DOCUMENT SEGMENT
I arrived at a secret location, where Barrymore was recording a guest show for a local radio station, under the impression that he had agreed to an interview. He denied ever agreeing to any such thing and seemed quite perturbed by my arrival, but allowed me to stay on the condition that I sat quietly and didn't ask him any questions. That didn't last long.

About a third of the way into the recording he began interrogating me on-air. "I'm interviewing a journalist!" he declared. His refusal to give me an interview became a running joke throughout the broadcast and his antics were perfect fodder for a first-person feature. The icing on the cake was that after our radio chatter he did give me a few exclusive nuggets for the newspaper after all.

The second piece I've been nominated for was a court story about a local man who had been caught in possession of more than 100,000 images of child sex abuse. Several hundred were considered to depict the most shocking and sadistic level of abuse. There were videos too.

Sadly, that is not a particularly uncommon story. What made this scenario unusual was that I arrived at the courthouse to discover that a magistrates court had slapped a bizarre reporting restriction on the case in a previous hearing. They had banned any publication of the man's address because he did not live alone and they said his family could suffer from vigilantism.

UK libel laws dictated that preventing the publication of the man's address amounted to a blanket ban on all reporting of the case. In a large town it is highly likely that somebody will have at least one namesake. There will be lots of John Smiths, for example. If I put in the paper that John Smith has been convicted of possessing child porn - but don't include his address - every other John Smith in town can sue me and my newspaper for defamation by claiming the report caused their neighbours to think they were the convicted pervert.

In my view, the reporting restriction was a nonsense. Firstly, making court orders to prevent vigilantism is like putting signs up in car parks reminding people that it is illegal to steal cars. People don't need to be reminded that it is wrong. Everybody knows that it is wrong. It is already regulated by existing laws.

DATA ENTRIES
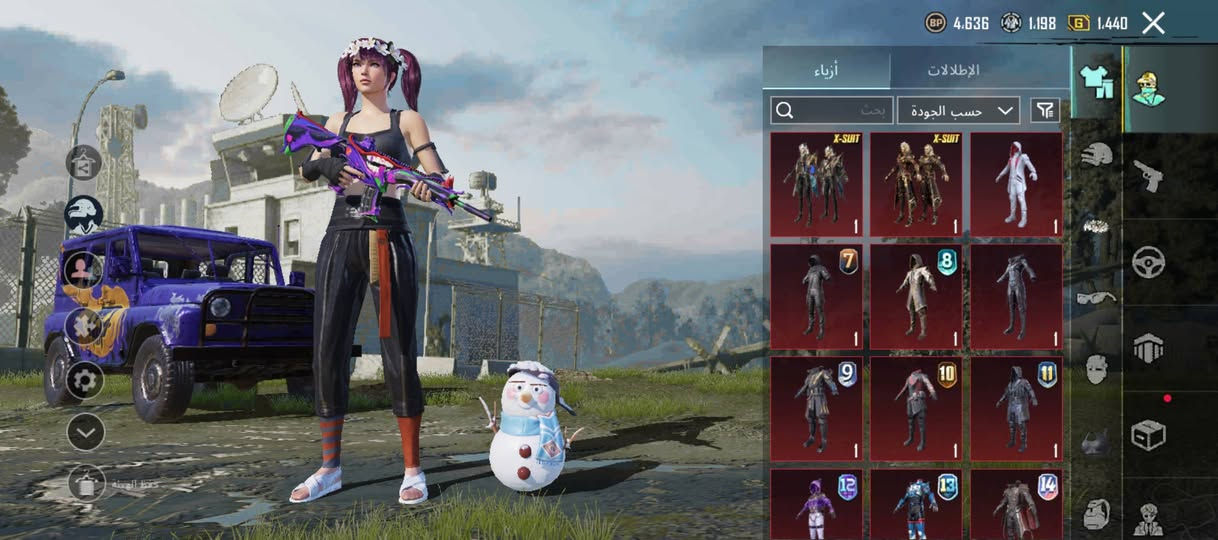
Task: Expand the down-arrow button on the left
Action: tap(85, 432)
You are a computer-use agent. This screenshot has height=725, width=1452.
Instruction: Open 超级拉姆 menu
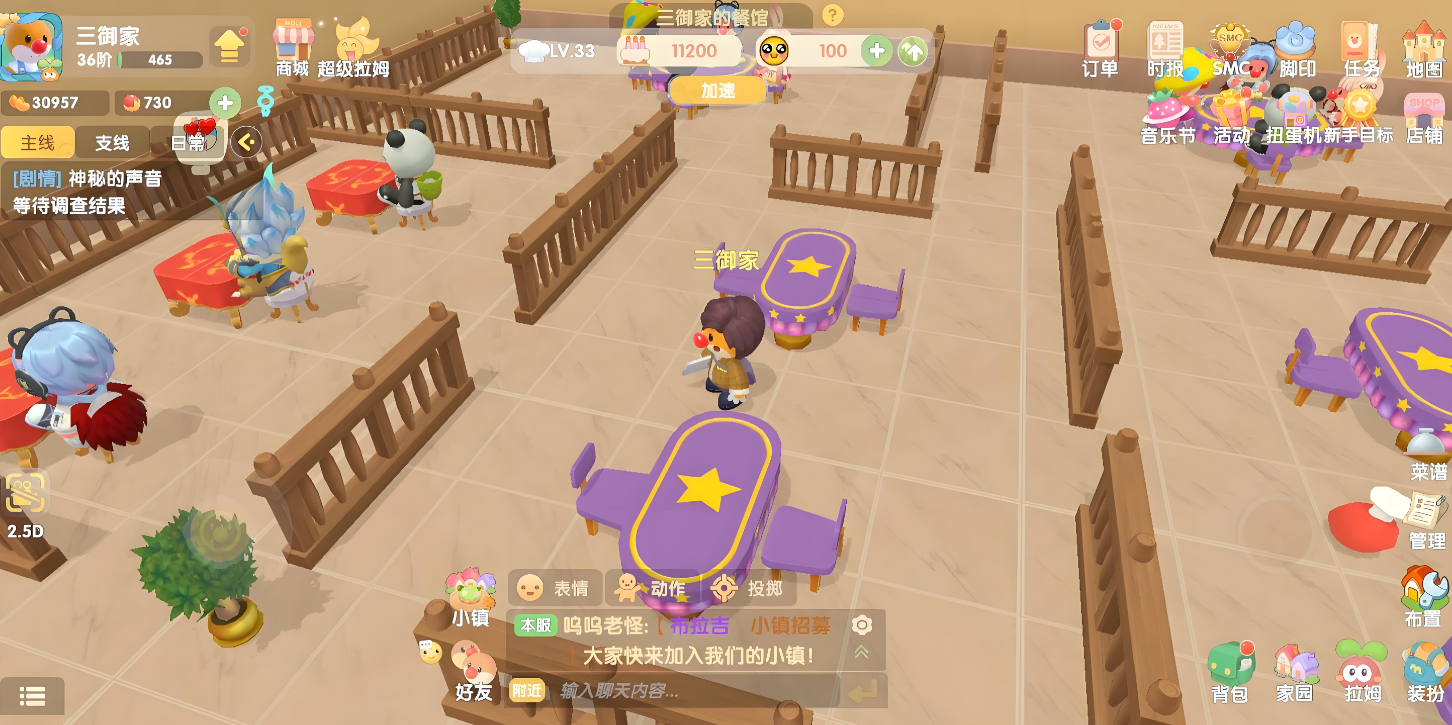click(x=353, y=48)
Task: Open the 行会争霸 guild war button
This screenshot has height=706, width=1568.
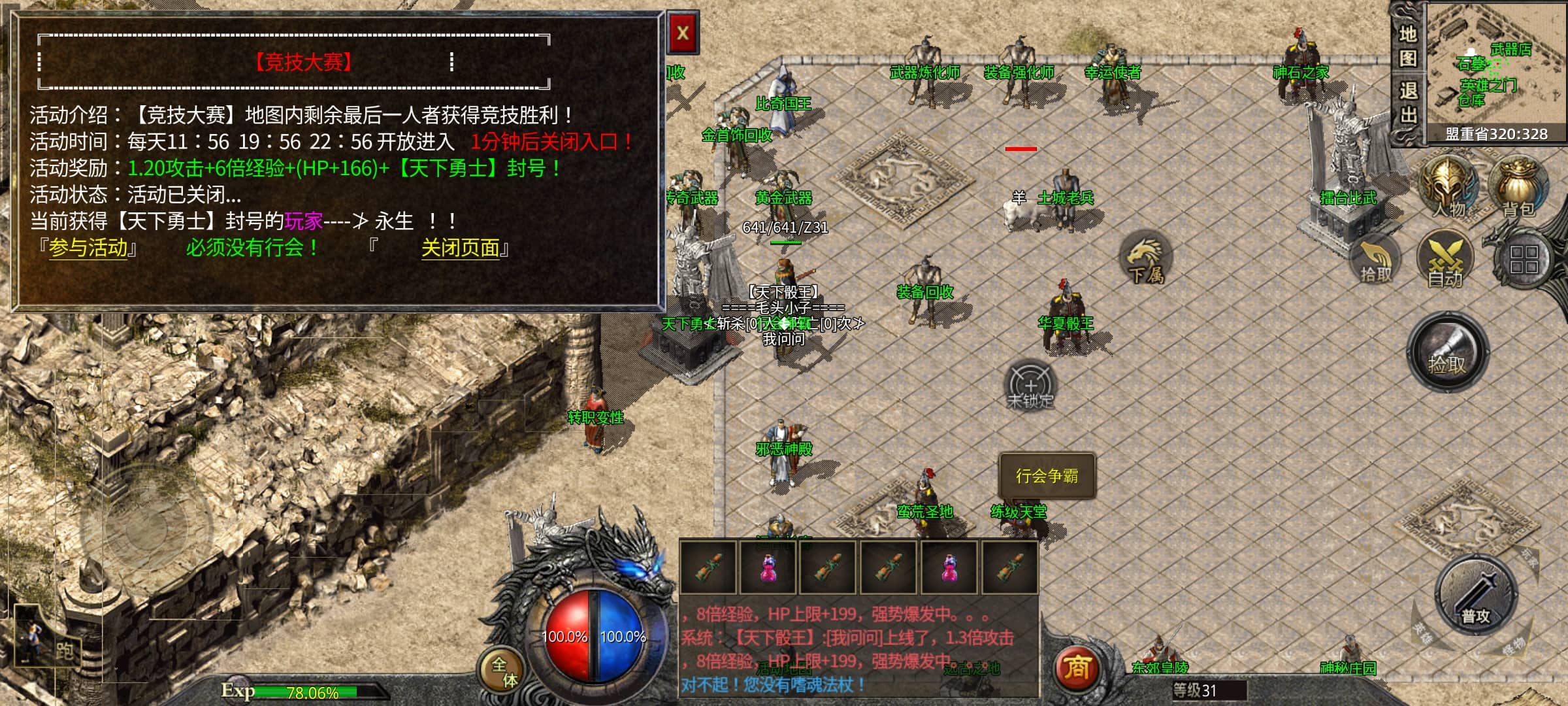Action: click(1047, 476)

EXERCISE INSTRUCTIONS
1) In the piece about court reporting, what had the magistrates court banned from publication?
2) Retype the listing, starting with the line containing "You are a computer-use" and going on through the end of the listing, both ends included. Leave out the pictures.
The text and the listing are unrelated to each other.

SOLUTIONS BY TASK
1) The convicted man's address.

2)
You are a computer-use agent. This screenshot has height=725, width=1452.
Instruction: Open 超级拉姆 menu
click(x=353, y=48)
Task: Open the 行会争霸 guild war button
This screenshot has height=706, width=1568.
Action: click(1047, 476)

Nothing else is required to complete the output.